===== TASK INPUTS

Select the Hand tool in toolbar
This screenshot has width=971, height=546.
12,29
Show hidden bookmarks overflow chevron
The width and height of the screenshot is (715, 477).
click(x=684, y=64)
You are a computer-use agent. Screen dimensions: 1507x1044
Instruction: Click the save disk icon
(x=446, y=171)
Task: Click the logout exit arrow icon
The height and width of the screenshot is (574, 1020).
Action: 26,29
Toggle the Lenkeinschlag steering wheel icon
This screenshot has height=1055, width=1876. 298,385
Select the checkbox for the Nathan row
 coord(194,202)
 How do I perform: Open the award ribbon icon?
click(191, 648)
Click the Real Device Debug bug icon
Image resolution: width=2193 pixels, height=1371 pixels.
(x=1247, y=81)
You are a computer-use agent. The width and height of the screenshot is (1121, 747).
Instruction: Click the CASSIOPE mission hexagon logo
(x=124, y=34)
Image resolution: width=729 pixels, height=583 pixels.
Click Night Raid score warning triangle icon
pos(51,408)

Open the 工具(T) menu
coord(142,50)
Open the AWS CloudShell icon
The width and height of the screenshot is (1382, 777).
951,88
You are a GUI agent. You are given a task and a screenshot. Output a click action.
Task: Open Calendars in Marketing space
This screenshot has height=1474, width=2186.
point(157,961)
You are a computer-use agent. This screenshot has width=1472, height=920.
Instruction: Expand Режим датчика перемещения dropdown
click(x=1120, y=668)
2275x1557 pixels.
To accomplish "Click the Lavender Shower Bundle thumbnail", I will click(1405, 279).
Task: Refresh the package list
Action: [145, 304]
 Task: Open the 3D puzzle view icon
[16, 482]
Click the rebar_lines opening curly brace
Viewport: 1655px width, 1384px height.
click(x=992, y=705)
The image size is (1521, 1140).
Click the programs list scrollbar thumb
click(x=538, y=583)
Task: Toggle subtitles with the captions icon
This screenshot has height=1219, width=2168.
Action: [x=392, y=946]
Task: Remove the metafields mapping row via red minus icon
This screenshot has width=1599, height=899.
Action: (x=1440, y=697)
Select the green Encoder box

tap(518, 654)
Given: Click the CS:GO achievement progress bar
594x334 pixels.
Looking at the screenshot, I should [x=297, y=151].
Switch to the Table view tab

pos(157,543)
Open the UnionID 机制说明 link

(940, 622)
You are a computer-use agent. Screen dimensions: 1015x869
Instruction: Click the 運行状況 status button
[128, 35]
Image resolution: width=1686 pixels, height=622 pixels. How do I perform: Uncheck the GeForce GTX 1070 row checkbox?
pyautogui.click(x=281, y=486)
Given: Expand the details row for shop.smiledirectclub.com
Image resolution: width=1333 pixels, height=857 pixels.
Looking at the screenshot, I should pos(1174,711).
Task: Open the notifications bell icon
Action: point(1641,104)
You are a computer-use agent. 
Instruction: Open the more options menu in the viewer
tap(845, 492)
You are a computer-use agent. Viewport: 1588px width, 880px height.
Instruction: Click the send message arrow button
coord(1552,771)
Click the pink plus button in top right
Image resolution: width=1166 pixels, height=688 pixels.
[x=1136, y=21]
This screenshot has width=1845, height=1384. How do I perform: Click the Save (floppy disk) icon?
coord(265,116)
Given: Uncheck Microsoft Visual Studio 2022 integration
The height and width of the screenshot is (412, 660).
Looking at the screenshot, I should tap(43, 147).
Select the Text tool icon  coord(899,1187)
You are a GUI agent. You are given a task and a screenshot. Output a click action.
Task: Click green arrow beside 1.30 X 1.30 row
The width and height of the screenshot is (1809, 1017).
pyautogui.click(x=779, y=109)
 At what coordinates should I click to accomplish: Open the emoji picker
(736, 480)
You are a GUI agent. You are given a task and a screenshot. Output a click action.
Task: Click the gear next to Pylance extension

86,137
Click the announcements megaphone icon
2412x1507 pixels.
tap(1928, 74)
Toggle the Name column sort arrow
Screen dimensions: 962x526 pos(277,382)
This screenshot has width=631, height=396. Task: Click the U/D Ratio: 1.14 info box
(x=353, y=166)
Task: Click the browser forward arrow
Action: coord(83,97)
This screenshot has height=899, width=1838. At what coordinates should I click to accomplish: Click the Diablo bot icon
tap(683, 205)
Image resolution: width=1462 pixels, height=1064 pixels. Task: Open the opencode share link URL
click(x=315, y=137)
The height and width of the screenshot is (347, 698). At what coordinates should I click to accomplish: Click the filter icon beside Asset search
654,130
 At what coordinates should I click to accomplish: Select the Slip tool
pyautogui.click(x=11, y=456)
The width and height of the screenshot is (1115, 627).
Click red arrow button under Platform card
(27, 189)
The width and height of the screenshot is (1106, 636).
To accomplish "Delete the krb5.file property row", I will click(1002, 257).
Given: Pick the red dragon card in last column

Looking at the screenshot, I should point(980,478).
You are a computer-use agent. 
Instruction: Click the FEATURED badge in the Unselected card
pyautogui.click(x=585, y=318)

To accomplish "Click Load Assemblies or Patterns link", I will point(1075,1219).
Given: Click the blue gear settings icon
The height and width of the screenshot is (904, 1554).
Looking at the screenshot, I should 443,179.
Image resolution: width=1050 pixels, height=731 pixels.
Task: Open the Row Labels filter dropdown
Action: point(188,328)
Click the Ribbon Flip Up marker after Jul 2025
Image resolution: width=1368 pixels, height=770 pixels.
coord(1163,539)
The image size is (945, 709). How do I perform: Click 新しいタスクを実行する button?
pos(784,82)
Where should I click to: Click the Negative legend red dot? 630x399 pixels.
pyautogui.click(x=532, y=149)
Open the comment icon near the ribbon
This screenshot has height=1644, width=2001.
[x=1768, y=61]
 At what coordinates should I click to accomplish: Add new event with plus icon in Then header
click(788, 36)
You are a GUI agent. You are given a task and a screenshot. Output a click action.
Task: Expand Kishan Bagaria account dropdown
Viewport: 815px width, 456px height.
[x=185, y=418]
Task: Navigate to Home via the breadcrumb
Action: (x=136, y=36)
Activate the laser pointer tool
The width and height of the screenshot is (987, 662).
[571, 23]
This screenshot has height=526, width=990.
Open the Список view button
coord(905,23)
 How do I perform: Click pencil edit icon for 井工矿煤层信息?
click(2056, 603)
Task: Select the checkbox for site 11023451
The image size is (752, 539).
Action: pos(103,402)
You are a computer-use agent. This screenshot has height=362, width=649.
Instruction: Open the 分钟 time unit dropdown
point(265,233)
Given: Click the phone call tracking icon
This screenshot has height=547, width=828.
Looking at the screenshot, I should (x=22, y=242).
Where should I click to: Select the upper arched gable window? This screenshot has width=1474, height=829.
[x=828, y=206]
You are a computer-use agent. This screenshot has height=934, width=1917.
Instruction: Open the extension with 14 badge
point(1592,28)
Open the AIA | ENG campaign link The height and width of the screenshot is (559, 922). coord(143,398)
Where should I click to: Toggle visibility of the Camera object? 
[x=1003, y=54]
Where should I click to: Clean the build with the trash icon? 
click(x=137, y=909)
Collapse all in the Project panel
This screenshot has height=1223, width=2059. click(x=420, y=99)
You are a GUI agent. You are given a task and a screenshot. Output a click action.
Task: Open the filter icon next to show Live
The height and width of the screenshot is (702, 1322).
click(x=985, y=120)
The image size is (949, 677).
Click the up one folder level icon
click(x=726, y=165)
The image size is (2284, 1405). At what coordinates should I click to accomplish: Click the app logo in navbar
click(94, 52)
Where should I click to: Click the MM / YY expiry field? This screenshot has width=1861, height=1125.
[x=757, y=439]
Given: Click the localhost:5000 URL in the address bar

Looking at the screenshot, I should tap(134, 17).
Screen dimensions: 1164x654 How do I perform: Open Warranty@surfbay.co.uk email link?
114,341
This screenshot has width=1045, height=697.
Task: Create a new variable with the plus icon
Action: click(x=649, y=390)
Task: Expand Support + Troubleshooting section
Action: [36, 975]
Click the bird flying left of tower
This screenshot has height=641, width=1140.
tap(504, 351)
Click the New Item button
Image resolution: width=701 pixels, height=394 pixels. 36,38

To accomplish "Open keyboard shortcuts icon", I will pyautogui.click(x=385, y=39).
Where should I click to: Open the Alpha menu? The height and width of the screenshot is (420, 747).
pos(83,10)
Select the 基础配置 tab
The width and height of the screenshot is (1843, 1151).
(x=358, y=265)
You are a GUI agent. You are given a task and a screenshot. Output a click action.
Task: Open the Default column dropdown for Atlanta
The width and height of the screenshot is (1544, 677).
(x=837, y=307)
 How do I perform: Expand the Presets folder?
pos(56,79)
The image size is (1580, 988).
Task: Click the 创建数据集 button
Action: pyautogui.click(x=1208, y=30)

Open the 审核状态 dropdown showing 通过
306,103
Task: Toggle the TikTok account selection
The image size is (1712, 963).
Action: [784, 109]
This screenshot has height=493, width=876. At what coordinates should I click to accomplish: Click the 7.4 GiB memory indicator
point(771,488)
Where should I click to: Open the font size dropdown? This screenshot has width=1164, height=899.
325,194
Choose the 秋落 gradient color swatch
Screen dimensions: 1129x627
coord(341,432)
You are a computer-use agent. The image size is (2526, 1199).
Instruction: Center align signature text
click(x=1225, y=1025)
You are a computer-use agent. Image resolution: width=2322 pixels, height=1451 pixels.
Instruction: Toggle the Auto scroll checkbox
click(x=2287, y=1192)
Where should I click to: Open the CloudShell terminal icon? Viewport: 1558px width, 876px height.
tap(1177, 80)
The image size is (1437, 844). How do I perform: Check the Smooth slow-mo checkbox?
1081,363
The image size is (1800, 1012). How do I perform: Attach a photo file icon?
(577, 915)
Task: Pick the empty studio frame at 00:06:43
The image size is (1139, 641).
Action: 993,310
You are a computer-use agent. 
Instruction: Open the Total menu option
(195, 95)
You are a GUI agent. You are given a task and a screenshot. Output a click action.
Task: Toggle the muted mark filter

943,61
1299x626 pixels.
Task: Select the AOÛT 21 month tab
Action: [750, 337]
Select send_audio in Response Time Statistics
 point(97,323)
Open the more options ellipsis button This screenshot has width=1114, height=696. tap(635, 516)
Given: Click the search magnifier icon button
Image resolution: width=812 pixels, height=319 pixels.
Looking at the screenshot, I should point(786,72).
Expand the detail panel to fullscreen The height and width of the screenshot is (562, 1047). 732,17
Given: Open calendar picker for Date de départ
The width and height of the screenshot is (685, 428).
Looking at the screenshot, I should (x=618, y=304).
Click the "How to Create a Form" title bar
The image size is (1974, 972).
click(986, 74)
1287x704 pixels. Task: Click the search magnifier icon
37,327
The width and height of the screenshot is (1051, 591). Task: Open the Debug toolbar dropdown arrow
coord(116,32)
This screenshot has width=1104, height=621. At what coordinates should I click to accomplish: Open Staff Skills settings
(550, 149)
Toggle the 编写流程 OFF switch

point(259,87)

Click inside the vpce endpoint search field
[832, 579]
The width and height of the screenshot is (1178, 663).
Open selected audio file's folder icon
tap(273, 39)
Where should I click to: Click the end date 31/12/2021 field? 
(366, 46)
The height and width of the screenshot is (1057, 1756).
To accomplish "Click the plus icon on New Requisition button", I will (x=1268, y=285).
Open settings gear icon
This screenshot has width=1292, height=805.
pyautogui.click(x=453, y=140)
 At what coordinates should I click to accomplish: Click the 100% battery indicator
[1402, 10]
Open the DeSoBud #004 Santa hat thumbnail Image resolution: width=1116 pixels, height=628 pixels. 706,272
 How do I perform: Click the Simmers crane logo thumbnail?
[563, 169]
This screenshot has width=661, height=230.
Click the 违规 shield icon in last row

==========

Copy, from the material, each line that holds the string "computer".

● **SOLUTION FOR THIS TASK**:
You are a computer-use agent. Screen dimensions: 1507x1044
You are a computer-use agent. The width and height of the screenshot is (1121, 747).
You are a computer-use agent. This screenshot has width=1472, height=920.
You are a computer-use agent. Screen dimensions: 1015x869
You are a computer-use agent. 
You are a computer-use agent. Viewport: 1588px width, 880px height.
You are a computer-use agent. 
You are a computer-use agent. This screenshot has height=362, width=649.
You are a computer-use agent. This screenshot has height=934, width=1917.
You are a computer-use agent. The image size is (2526, 1199).
You are a computer-use agent. Image resolution: width=2322 pixels, height=1451 pixels.
You are a computer-use agent. 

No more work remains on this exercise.